### [TASK INPUT]
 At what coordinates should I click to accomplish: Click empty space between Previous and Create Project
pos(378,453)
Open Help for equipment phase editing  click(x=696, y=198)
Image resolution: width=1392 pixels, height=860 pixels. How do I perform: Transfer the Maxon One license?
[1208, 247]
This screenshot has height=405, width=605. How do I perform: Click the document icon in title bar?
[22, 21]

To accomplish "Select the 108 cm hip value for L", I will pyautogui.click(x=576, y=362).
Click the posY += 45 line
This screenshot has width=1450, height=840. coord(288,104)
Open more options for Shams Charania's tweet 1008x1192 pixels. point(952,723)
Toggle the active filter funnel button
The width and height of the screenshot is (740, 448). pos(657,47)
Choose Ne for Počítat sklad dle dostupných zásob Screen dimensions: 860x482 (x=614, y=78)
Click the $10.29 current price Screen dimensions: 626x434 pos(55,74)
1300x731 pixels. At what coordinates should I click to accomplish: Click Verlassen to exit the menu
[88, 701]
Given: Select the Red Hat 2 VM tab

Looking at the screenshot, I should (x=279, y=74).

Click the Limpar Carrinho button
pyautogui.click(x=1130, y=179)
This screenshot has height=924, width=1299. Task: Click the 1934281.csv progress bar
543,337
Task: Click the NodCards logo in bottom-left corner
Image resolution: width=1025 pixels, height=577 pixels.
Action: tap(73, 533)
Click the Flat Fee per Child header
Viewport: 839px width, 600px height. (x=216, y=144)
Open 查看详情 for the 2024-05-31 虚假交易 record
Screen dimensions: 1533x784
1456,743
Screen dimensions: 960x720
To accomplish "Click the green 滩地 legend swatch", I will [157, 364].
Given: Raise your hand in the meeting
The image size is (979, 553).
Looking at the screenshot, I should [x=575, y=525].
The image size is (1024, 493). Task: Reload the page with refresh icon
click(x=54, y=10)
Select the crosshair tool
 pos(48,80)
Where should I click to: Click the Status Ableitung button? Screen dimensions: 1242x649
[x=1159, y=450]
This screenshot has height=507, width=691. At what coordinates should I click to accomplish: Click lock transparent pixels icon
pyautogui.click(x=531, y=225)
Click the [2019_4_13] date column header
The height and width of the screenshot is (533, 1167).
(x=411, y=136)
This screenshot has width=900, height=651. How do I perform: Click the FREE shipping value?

### [WHAT TO PRODUCE]
Whenever the string "Open" occurs in a line of the entries above, copy that line.

### [RESULT OF THIS TASK]
Open Help for equipment phase editing  click(x=696, y=198)
Open more options for Shams Charania's tweet 1008x1192 pixels. point(952,723)
Open 查看详情 for the 2024-05-31 虚假交易 record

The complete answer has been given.